More research is needed to answer this with any confidence. Many questions remain. How does CPR relate to other measures of scholarly value of research outputs? To what degree is comparing CPRs really "apples-to-apples" comparison, in relation to field of research, article age, number of authors, etc? Can we interpret CPR differences - after some transformation - on an interval scale (i.e. is 25 → 50 same size difference as 50 → 75)? Or must we limit ourselves to judge CPR differences strictly on an ordinal scale only?

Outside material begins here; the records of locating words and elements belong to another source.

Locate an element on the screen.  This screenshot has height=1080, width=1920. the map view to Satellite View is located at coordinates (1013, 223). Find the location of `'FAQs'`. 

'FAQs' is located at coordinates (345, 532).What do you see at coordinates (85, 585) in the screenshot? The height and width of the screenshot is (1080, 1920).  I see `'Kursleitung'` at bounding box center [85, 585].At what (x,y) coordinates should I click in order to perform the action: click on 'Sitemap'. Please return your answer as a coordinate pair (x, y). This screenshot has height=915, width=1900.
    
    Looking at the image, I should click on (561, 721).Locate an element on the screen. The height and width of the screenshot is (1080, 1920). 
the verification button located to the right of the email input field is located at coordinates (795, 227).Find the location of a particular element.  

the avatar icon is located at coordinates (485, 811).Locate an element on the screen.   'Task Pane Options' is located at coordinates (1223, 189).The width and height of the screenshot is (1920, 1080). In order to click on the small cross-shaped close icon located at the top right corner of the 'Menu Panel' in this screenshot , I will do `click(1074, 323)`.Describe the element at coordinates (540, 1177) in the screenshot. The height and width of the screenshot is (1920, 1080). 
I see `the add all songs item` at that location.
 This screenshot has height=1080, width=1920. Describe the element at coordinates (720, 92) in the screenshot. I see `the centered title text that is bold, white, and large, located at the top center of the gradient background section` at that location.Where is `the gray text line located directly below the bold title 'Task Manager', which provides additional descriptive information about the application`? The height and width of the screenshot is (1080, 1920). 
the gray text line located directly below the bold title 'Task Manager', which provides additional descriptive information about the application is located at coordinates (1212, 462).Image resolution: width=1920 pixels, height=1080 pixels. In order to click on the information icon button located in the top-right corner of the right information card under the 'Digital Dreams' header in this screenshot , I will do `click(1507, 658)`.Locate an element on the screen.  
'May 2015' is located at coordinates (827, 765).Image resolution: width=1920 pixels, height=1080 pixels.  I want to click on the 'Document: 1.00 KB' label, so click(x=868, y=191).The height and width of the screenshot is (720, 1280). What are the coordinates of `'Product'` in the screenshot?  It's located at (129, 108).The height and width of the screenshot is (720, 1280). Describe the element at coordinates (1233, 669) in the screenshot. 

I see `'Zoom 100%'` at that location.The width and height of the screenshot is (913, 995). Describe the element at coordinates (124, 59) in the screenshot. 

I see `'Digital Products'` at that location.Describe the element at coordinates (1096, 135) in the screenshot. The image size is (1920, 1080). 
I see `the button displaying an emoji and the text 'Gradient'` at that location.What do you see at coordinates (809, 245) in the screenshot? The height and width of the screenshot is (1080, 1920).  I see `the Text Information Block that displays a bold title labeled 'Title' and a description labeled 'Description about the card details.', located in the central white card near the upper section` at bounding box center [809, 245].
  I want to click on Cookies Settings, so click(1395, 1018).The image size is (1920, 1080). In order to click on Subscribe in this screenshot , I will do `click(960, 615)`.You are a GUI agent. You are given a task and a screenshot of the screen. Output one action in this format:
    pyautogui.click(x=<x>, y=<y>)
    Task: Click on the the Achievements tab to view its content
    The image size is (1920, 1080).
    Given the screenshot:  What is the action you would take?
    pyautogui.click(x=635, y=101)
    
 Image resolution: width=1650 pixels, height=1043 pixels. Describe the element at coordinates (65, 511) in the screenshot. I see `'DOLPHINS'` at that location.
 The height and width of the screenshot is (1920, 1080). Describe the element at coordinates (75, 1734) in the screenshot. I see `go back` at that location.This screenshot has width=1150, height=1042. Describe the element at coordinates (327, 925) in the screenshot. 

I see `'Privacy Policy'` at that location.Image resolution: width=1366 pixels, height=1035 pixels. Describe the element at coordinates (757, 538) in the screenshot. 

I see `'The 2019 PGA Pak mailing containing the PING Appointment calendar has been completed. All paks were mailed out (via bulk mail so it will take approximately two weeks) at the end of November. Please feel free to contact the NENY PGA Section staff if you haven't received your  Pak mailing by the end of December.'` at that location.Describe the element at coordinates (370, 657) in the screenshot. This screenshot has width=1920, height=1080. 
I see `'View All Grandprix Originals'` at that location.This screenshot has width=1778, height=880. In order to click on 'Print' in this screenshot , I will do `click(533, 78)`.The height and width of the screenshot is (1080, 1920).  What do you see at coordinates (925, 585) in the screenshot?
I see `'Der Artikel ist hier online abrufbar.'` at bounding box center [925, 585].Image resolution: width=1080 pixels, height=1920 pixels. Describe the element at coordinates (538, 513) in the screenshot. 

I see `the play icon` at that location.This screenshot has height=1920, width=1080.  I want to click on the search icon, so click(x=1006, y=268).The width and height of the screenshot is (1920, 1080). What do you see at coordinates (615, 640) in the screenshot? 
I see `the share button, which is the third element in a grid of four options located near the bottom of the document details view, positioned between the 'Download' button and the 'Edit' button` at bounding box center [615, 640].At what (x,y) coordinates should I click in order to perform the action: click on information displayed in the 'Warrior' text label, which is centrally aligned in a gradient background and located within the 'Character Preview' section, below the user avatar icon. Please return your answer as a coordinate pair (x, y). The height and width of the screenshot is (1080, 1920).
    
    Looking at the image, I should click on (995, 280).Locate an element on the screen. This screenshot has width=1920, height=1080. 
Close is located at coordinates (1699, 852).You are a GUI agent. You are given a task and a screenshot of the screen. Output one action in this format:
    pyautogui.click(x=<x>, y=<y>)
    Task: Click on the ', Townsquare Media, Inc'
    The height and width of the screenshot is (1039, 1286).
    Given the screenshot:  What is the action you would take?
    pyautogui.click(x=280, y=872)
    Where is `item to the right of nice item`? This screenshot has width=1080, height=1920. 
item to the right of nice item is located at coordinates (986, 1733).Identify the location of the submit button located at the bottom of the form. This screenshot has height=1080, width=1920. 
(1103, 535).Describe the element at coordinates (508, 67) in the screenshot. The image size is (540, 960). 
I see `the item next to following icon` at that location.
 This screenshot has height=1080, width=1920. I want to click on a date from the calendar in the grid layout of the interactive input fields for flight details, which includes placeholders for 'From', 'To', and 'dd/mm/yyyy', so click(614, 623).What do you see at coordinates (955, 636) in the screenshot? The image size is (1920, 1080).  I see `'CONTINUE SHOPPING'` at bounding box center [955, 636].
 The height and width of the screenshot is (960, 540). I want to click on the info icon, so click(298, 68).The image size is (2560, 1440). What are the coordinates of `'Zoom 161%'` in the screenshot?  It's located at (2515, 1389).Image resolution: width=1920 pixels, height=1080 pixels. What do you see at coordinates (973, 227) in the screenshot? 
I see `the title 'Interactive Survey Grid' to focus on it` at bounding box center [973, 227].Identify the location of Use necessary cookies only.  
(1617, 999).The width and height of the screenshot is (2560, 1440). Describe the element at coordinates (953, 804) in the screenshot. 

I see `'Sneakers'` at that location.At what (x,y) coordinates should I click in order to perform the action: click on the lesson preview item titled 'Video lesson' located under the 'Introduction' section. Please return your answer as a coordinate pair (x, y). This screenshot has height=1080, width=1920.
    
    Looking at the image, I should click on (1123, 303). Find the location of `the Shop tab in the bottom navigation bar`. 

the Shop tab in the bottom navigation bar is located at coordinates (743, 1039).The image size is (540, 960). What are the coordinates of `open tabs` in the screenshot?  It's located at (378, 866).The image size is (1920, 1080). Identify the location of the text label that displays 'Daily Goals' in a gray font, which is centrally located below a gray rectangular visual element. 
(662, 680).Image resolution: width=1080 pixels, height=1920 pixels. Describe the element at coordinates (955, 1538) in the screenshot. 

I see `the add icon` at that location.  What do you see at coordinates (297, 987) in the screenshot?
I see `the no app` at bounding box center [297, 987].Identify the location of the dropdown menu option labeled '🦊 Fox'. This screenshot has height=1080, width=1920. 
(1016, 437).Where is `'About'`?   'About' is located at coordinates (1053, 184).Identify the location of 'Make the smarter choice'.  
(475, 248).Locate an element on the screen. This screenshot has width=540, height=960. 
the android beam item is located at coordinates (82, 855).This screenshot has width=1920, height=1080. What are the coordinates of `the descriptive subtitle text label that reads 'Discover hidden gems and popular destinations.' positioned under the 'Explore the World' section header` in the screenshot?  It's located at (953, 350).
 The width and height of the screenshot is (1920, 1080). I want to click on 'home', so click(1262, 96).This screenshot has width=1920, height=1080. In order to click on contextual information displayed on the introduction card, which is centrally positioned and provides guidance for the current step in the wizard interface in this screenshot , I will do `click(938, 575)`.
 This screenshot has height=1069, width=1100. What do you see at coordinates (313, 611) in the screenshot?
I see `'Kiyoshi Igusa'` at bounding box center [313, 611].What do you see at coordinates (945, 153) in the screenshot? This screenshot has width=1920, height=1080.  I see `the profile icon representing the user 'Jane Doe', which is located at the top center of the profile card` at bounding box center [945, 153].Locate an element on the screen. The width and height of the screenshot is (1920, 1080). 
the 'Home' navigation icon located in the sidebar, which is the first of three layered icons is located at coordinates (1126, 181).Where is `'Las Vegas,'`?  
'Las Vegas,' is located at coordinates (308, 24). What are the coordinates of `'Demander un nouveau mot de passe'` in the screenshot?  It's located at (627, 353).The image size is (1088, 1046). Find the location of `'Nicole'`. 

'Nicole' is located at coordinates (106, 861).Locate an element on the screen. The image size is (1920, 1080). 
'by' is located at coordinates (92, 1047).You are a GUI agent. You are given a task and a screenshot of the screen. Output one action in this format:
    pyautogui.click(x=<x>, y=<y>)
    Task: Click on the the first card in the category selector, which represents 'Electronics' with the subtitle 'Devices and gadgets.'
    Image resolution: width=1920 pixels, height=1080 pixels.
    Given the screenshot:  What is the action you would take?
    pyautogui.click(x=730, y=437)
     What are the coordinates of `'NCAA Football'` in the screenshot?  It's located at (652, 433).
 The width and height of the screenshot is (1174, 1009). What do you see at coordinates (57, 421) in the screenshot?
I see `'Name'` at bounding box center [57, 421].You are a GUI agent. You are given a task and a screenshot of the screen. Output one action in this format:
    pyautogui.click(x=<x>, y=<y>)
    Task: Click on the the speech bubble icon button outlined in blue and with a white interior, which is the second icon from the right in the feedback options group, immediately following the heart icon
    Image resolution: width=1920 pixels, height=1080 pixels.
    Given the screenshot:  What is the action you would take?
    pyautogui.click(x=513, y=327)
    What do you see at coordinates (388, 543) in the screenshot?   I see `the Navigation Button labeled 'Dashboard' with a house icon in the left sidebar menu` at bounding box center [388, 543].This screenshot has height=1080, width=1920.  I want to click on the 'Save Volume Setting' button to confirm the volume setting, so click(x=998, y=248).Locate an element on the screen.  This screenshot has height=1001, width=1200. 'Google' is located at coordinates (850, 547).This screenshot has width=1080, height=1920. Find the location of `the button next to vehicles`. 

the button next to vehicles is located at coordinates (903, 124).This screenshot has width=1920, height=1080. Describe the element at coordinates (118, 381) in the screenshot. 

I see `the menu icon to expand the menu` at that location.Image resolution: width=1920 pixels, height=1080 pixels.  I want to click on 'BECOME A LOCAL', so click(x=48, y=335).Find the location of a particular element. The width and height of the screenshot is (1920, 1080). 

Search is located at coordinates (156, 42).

Like most measures involving networks formed by human behaviour, CPR is subject to the friendship paradox: a typical article is more likely to have co-citations that are cited more often than itself, than co-citations that are cited less frequently than itself. This means the distribution of CPR values over a large sample of articles is always right-skewed. Consequently, the perhaps intuitive judgement that CPR = 50 would indicate a mediocre article, is wrong.

Assuming that a sample of 9908 at least three-year-old articles produced by researchers at University of Jyväskylä represents a random sample of research overall (i.e. that research from JYU is not cited differently than research from elsewhere, overall), we could perhaps say - as an early rule-of-thumb - that CPR = 50 and above is firmly in the domain of "very good", CPR = 30 and above is "above mediocre", while CPR = 15 still means "not bad" because more than a quarter of articles score lower than that.